=== SUPPLIED MATERIAL ===

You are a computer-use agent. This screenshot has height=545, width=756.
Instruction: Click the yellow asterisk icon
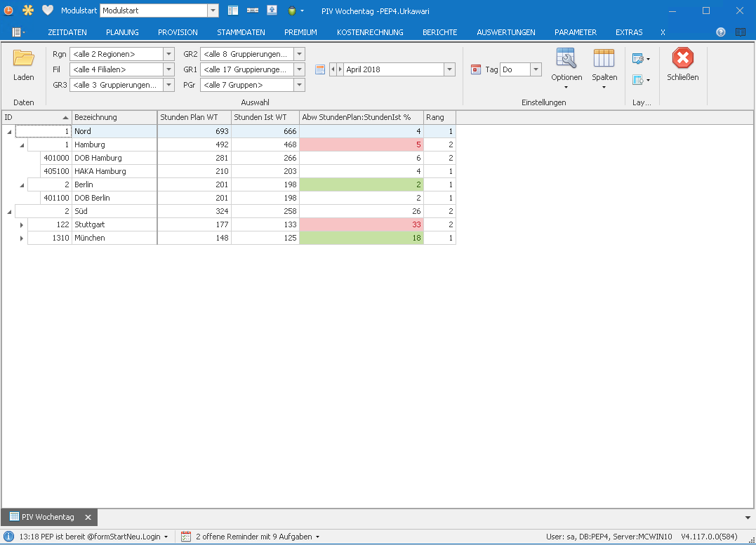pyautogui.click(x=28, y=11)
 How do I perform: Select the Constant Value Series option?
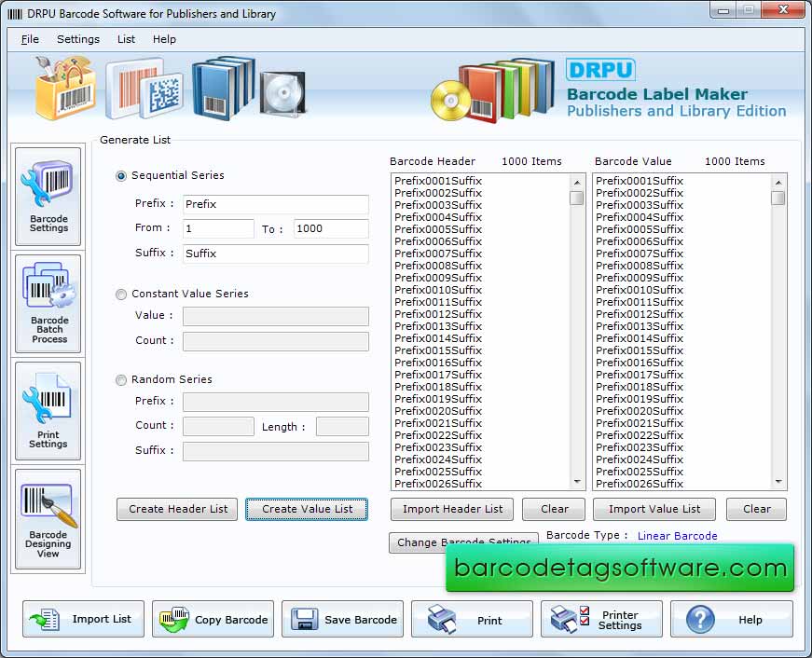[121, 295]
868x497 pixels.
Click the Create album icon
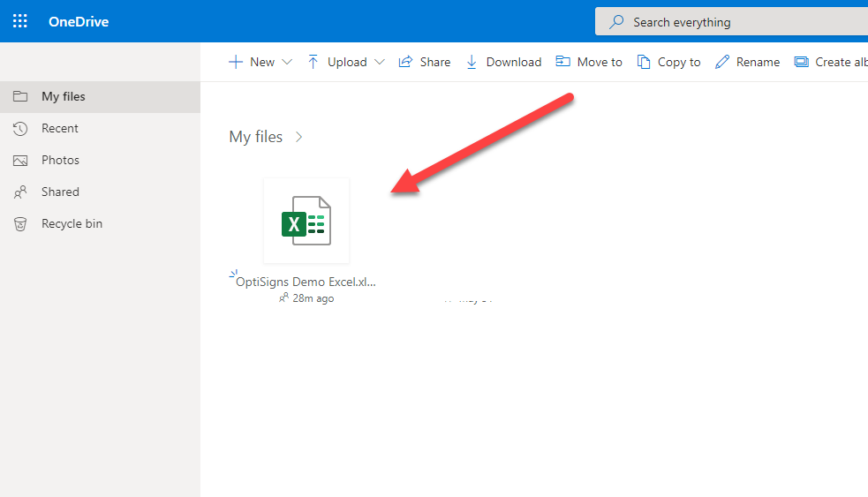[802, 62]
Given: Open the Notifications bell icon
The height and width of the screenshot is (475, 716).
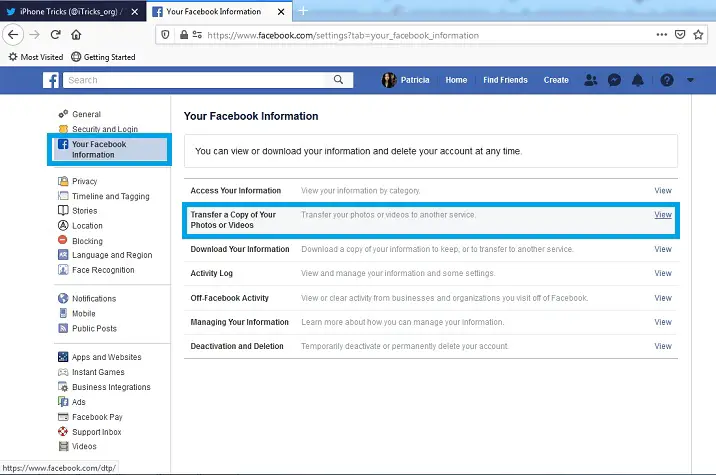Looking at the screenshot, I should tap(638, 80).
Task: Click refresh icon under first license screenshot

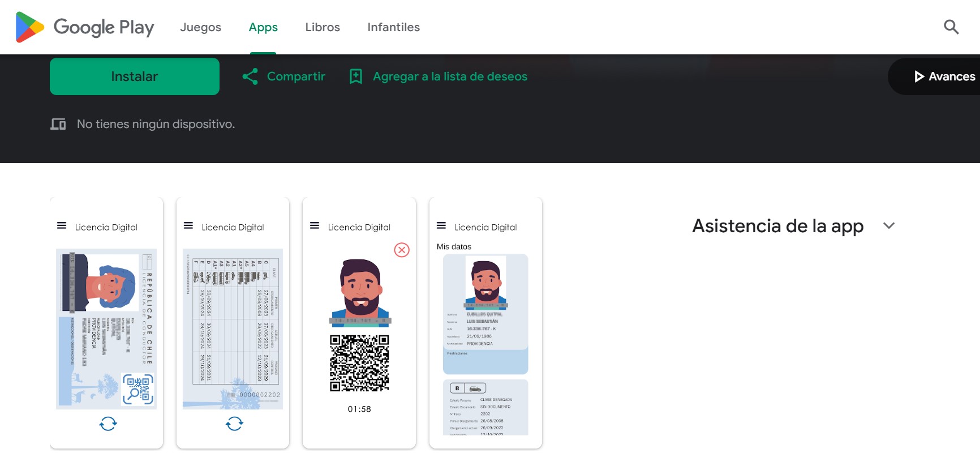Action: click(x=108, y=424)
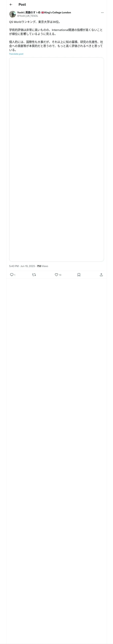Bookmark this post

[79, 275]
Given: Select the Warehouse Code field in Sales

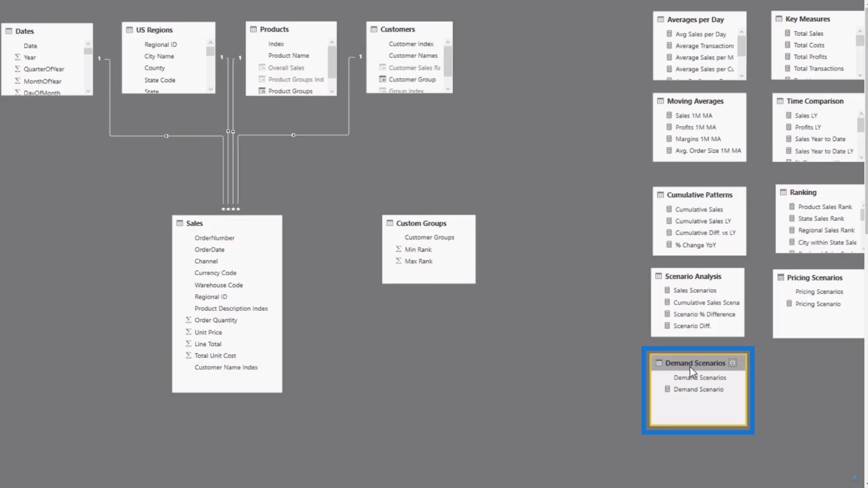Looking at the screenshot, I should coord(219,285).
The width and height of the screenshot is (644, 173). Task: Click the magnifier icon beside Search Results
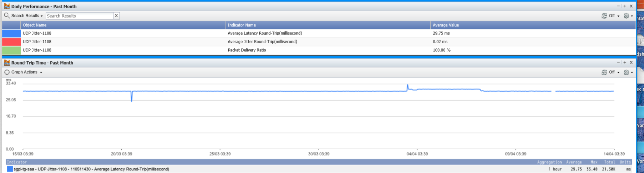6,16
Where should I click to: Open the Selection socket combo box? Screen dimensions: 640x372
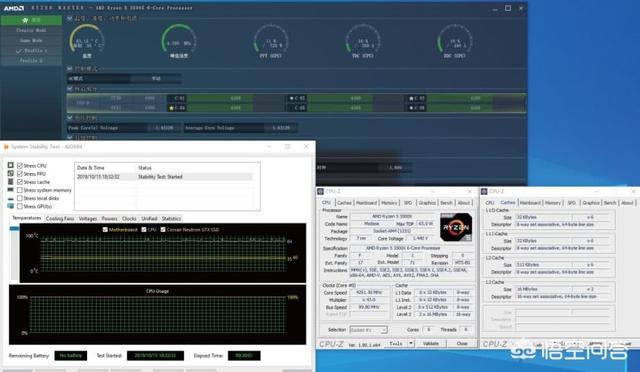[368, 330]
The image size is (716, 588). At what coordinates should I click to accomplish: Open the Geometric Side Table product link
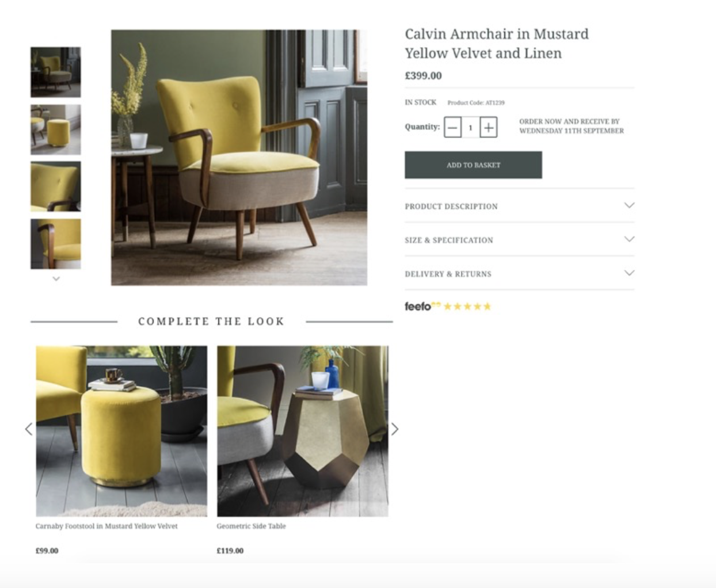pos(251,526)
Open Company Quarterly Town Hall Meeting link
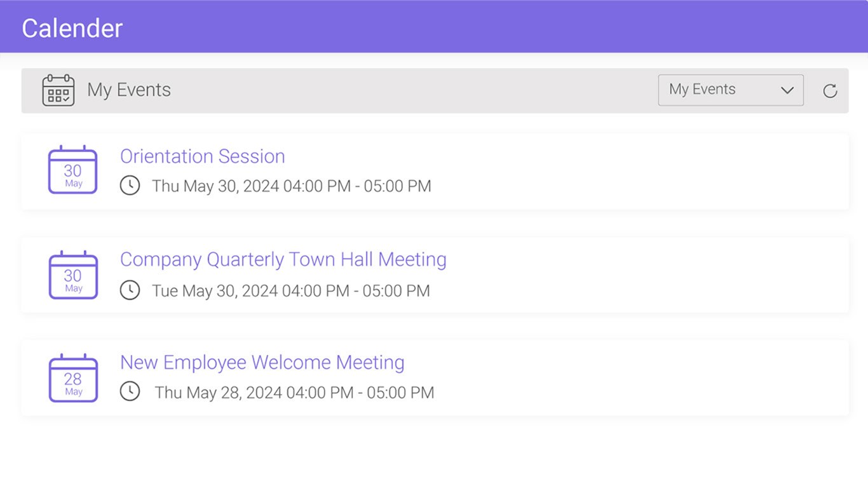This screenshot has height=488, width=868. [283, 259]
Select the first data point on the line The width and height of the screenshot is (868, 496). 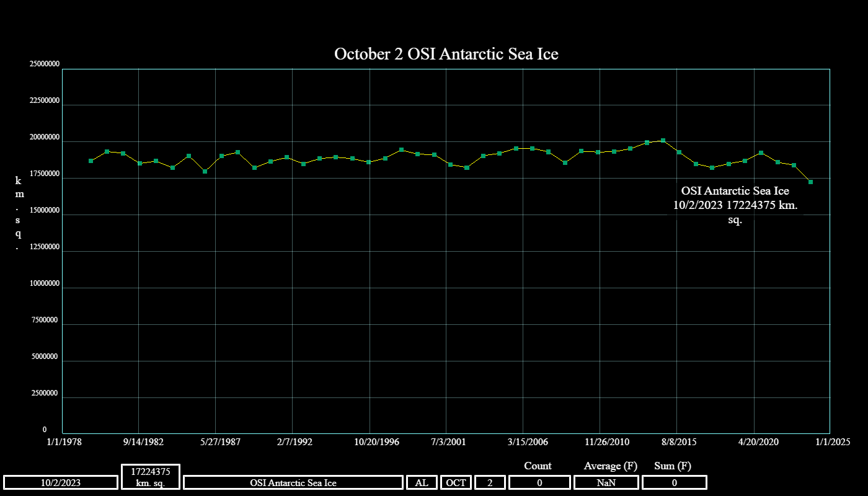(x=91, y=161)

===

PROBLEM REQUIREMENTS.
Reproduce the records above from their first line to the line bearing "Given: Open the Notifications bell icon", both ends included, leaving every picture out.

SOLUTION.
You are a computer-use agent. This screenshot has height=545, width=756.
Instruction: Click the yellow asterisk icon
pyautogui.click(x=28, y=11)
 How do I perform: Select the Constant Value Series option?
[121, 295]
868x497 pixels.
Click the Create album icon
[802, 62]
Given: Open the Notifications bell icon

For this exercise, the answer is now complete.